Die Frage ist, wie diese Repression funktioniert? Und es stellt sich die Frage, wieso es erneut dazu kommen konnte, denn es ist für Deutschland und die Deutschen nicht die erste Erfahrung von Autoritarismus. Jedes Mal geloben sie danach Besserung, nur um dann wieder dort zu stehen, wo sie eigentlich nie wieder stehen wollten. Jetzt ist es wieder soweit.
Deutschland bekommt es von außen gesagt. Die Beweise sind offenkundig, doch die deutsche Politik leugnet die real existierenden deutschen Zustände weiter vehement. Zentral verantwortlich für die konkreten repressiven Maßnahmen, aber auch für das Klima der Angst und des Misstrauens in Deutschland ist natürlich genau jene Politik, die all die Repression leugnet.
Viel läuft im Verborgenen. Bei Kontokündigungen ist es schwer, ihren Einfluss nachzuweisen, auch wenn evident ist, dass es ihn gibt. Die hohe Zahl willkürlicher Kontokündigungen gegenüber kritischen Journalisten, unabhängigen Medienunternehmen und ungehorsamen Bürgern ist ohne politische Einflussnahme nicht erklärbar. Derartige verdeckte Maßnahmen sind typisch für autoritäre, repressive Staaten. Deutsche Politik greift zu diesem Mittel. Vance hat daher vollkommen recht. Sein Buch hat der Ullstein-Verlag übrigens aus dem Sortiment gekickt. Der Verlag findet Vance "problematisch". Besser als durch diese Maßnahme lässt sich wohl kaum illustrieren, dass Vance richtig liegt.
Offen zutage liegt die politische Einflussnahme auf Ebene der NGOs und Medien.
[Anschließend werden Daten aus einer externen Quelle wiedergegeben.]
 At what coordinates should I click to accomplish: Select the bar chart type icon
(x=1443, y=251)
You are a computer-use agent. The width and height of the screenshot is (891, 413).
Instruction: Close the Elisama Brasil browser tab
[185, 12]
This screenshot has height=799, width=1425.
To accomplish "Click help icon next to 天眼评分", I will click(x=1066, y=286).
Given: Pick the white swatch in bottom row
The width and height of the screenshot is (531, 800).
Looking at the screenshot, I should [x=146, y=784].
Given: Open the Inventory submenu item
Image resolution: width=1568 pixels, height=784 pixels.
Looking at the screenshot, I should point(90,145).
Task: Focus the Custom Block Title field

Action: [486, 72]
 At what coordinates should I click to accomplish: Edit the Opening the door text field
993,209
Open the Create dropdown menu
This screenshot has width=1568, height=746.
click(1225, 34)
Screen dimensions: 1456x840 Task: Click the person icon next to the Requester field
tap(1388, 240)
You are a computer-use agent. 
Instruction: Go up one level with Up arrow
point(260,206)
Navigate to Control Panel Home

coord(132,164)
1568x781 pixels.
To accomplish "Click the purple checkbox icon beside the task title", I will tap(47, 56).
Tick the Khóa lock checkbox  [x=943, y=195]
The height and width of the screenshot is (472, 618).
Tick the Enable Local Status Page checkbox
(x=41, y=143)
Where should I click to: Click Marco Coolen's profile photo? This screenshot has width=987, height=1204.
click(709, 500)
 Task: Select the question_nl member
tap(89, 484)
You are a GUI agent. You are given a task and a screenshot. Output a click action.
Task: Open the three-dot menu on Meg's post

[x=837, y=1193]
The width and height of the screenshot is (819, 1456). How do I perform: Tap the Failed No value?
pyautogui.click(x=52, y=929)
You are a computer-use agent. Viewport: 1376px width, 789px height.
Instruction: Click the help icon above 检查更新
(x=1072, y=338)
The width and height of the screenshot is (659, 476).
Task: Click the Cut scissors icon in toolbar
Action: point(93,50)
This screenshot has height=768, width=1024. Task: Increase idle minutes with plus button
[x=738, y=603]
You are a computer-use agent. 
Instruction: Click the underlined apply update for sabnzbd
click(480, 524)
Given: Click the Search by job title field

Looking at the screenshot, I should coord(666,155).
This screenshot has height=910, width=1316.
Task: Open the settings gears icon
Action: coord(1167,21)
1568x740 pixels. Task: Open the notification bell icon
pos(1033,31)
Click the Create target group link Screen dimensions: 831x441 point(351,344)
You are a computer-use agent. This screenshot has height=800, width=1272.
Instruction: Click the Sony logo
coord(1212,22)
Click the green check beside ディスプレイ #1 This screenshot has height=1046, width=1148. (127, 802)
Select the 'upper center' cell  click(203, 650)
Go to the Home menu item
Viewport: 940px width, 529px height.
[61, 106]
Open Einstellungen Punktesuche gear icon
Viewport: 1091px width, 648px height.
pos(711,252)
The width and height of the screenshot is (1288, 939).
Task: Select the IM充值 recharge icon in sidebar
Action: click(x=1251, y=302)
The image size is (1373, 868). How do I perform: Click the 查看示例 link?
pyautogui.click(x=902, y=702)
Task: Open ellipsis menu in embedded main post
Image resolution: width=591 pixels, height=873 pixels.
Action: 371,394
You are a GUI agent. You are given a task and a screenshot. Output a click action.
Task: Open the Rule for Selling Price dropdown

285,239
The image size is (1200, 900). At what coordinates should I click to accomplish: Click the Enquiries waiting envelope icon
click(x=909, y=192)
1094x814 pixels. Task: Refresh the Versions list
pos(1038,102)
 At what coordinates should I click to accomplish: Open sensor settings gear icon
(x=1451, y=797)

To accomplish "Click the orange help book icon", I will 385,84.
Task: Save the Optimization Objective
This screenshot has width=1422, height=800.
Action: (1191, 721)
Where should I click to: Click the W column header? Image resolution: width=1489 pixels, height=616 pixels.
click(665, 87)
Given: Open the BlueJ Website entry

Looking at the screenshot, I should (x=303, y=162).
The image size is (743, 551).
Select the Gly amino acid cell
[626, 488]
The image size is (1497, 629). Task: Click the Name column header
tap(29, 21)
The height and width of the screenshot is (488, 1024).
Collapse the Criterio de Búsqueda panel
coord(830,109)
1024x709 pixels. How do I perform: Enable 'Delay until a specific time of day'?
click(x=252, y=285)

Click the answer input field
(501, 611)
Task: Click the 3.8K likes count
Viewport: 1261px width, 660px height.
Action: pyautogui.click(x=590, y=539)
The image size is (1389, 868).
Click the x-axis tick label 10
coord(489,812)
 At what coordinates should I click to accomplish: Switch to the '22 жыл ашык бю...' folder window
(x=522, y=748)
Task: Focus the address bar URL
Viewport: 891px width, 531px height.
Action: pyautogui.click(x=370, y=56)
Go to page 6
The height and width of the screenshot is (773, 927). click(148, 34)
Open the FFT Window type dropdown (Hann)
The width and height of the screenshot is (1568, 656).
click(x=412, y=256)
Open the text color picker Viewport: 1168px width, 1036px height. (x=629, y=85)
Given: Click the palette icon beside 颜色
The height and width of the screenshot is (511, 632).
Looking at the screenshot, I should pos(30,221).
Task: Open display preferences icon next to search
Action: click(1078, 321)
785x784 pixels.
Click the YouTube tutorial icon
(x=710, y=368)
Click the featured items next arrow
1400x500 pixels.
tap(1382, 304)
Dort ist die politische Steuerung direkt nachweisbar: 182 Millionen Euro lässt sich die Bundesregierung beispielsweise das Programm "Demokratie leben" im Jahr 2025 kosten. Das Programm existiert seit 2015. Es diene der Demokratieförderung, behauptet das verantwortliche Familienministerium unter der Führung von Lisa Paus (Grüne).
Wer etwas genauer hinschaut, stellt schnell fest, gefördert wird hier vor allem Ideologie. Demokratie bleibt dagegen auf der Strecke. Es geht um die Implementierung einer vorgegebenen politischen und vor allem ideologischen Agenda, die selbst nicht infrage oder zur Diskussion gestellt wird. Die Bundesregierung gibt über die Förderung von NGOs und Projekten vor, was in Deutschland gedacht werden soll und wer aufgrund seiner abweichenden Meinung ausgegrenzt werden darf.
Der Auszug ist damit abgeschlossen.